TEXT TO READ:
Separately, in April 2022 the government announced its intention to expand the Investment Transactions List for the purposes of the UK’s investment manager exemption (“IME”) to include cryptoassets. The IME uses qualifying tests to provide certainty that non-UK resident investors can appoint UK-based investment managers to conduct certain investment transactions on their behalf, without bringing those non-UK resident investors into the scope of UK taxation. This expansion provides certainty of tax treatment to UK investment managers and their non-UK resident investors who seek to include cryptoassets within their portfolios, and the government noted that it will encourage new cryptoasset investment management businesses to base themselves in the UK.

In May 2022, HMRC accordingly sought views on the scope of such an extension to the IME, looking in particular at the types of cryptoassets which should be included within the regime. HMRC also consulted on whether there is a case for extending this change to other tax regimes which also use the Investment Transactions List. Legislation to define ‘designated cryptoassets’ and include them in the Investment Transactions List (for the purposes of qualifying for the IME) was published in December 2022, and applies to transactions entered into from tax year 2022 to 2023 onwards, and accounting periods that include 19 December 2022 onwards.

8. Has any official guidance concerning the use of blockchain technology been published in your jurisdiction?

The Law Commission—a statutory independent body that keeps the law of England and Wales under review and recommends reforms—published its final report on digital assets in June 2023. As explored further in our answer to question 15, the Law Commission has concluded that some digital assets are neither things in possession nor things in action, but that nonetheless the law of England and Wales treats them as capable of being things to which personal property rights can relate. This follows the Law Commission’s report on smart contracts, published in November 2021 and described further in our answer to question 16, which expressed the view that the current legal framework in England and Wales is capable of facilitating and supporting the use of smart legal contacts without the need for statutory reform.

In February 2023, the UK Jurisdiction Taskforce (“UKJT”), a body which brings together the Judiciary, the Law Commission of England and Wales and technology and legal professionals) published a legal statement on the issue and transfer of digital securities under English private law using a system deploying blockchain/DLT. The statement considers that many digital bond use cases, where all participants are contractually bound to a common rulebook, are unproblematic under English private law and unlikely to give rise to novel legal issues as a result. The statement further considers that digital bonds intended to be capable of circulation on a public blockchain without custodians or any other form of intermediation raise more challenging legal questions, but should equally be capable of being accommodated within traditional English legal concepts. This follows a UKJT statement published in 2019 on the legal status of cryptoassets and smart contracts, and publication of the Digital Dispute Resolution Rules in April 2021 (discussed in our answers to questions 15 and 16).

CHALLENGES:
1. In the passage on UK cryptoasset and blockchain law, when did the Law Commission publish its final report on digital assets?
2. From the passage on UK cryptoasset and blockchain law, quote the text between "Separately, in April" and "themselves in the UK.", inclusive.
3. Name each report or statement that the passage on UK cryptoasset and blockchain law says was published, giving its date as the passage states it.

DATA PROVIDED:
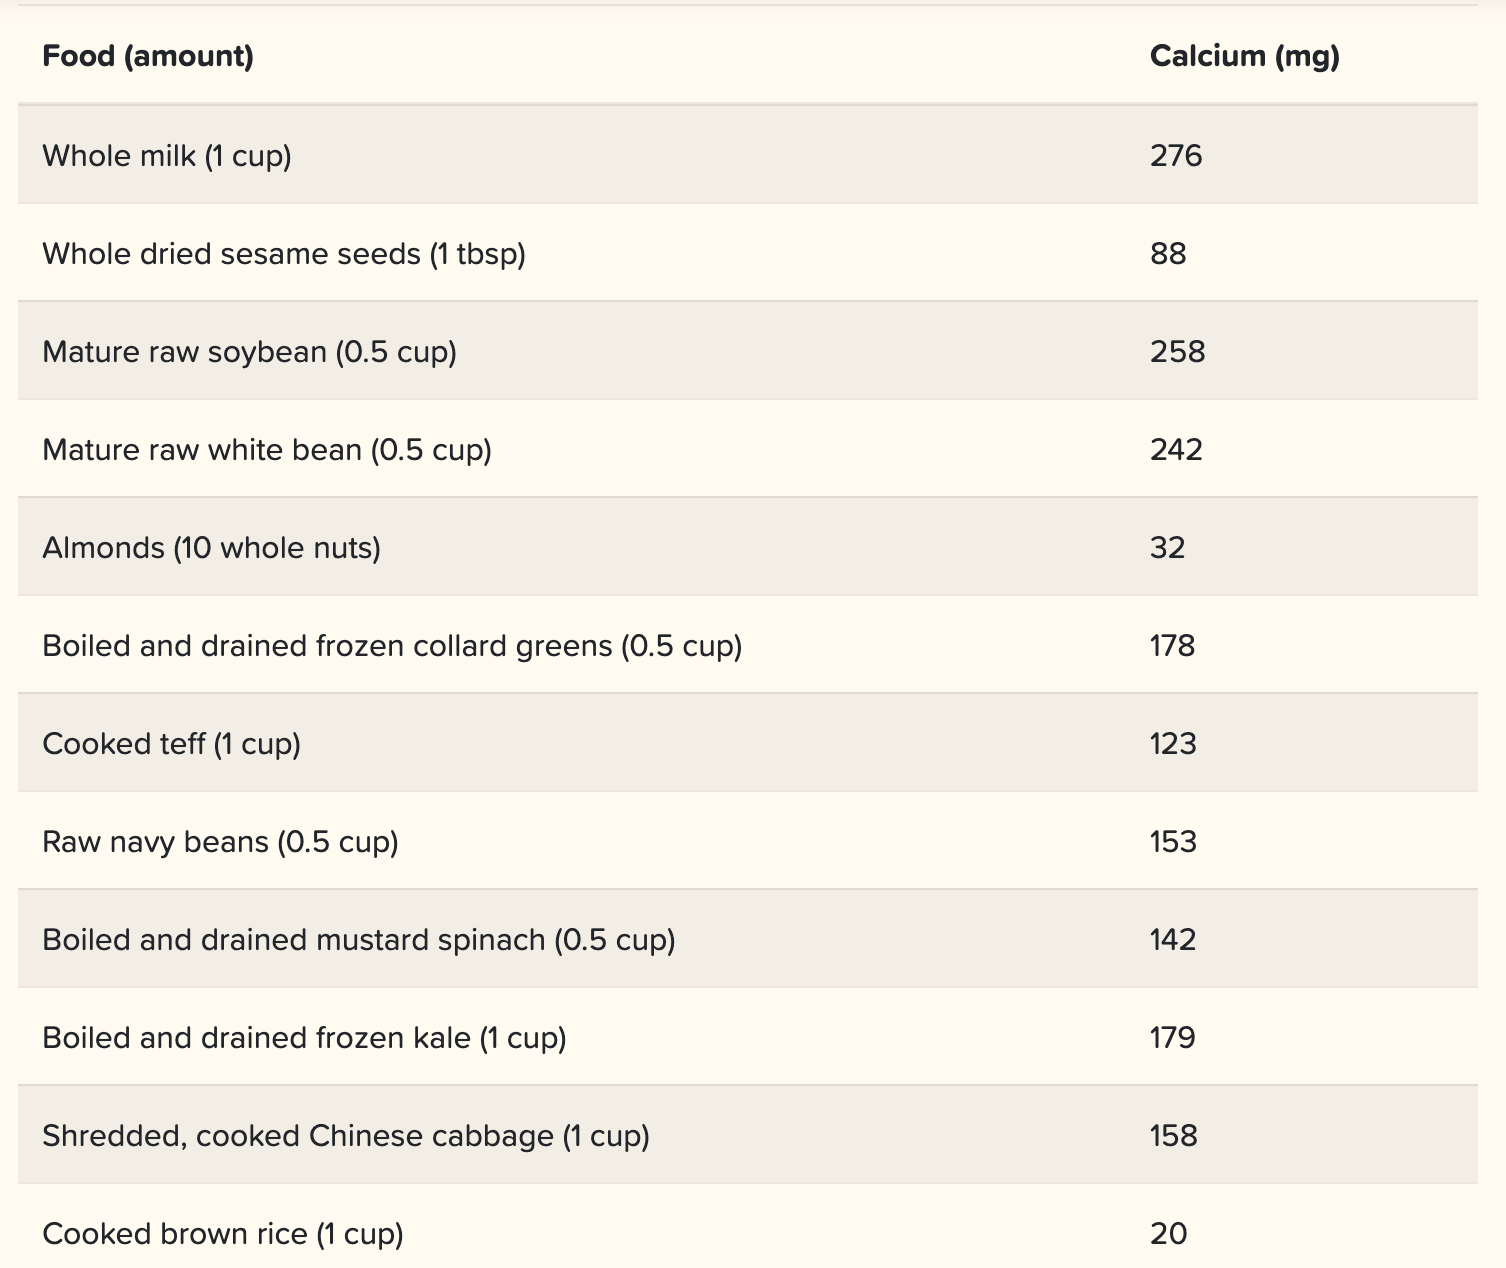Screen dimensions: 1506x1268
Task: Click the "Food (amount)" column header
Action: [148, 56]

WRITTEN RESPONSES:
1. June 2023

2.
Separately, in April 2022 the government announced its intention to expand the Investment Transactions List for the purposes of the UK’s investment manager exemption (“IME”) to include cryptoassets. The IME uses qualifying tests to provide certainty that non-UK resident investors can appoint UK-based investment managers to conduct certain investment transactions on their behalf, without bringing those non-UK resident investors into the scope of UK taxation. This expansion provides certainty of tax treatment to UK investment managers and their non-UK resident investors who seek to include cryptoassets within their portfolios, and the government noted that it will encourage new cryptoasset investment management businesses to base themselves in the UK.

3.
- The Law Commission's final report on digital assets, June 2023
- The Law Commission's report on smart contracts, November 2021
- The UKJT legal statement on the issue and transfer of digital securities under English private law, February 2023
- The UKJT statement on the legal status of cryptoassets and smart contracts, 2019